-- begin --
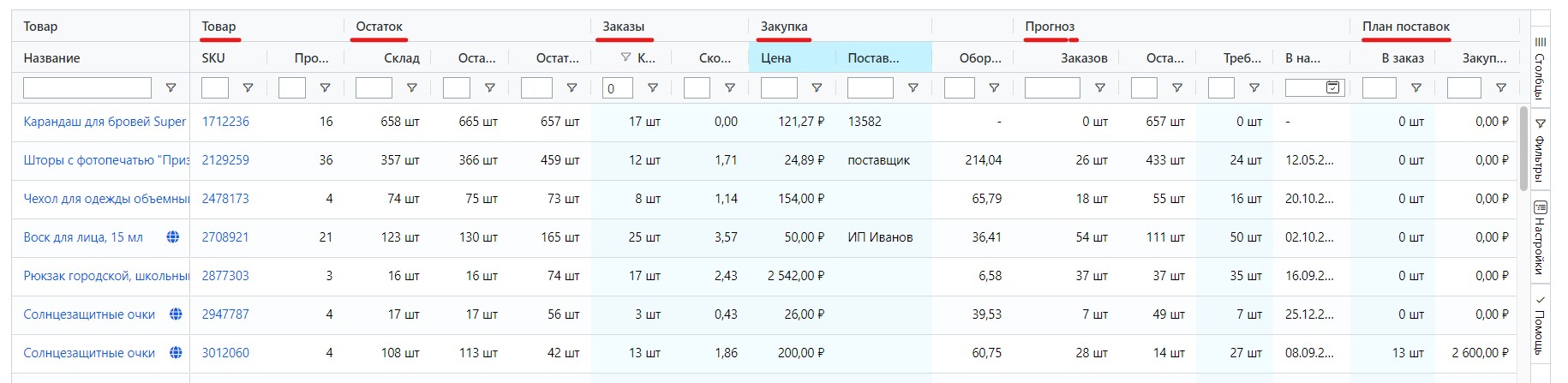Sort by Цена column header
Viewport: 1568px width, 383px height.
point(776,58)
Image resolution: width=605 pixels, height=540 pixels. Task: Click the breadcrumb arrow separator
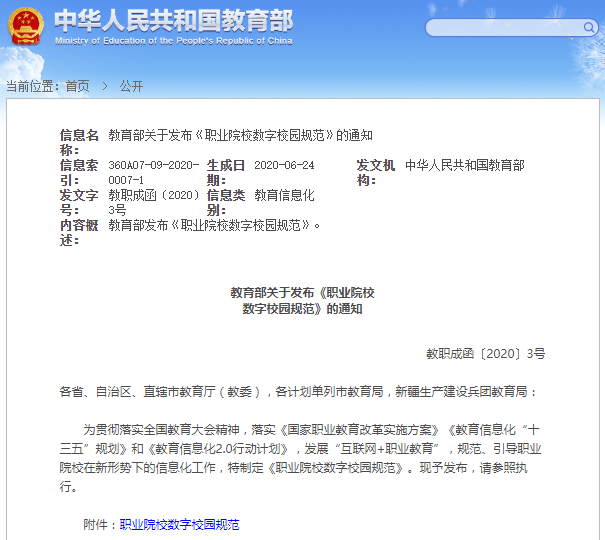pyautogui.click(x=104, y=87)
-- end --
* Challenge:
Please repeat the records above word for word, leaving out the pictures.

* Task answer:
Sort by Цена column header
Viewport: 1568px width, 383px height.
point(776,58)
Image resolution: width=605 pixels, height=540 pixels. Task: Click the breadcrumb arrow separator
pyautogui.click(x=104, y=87)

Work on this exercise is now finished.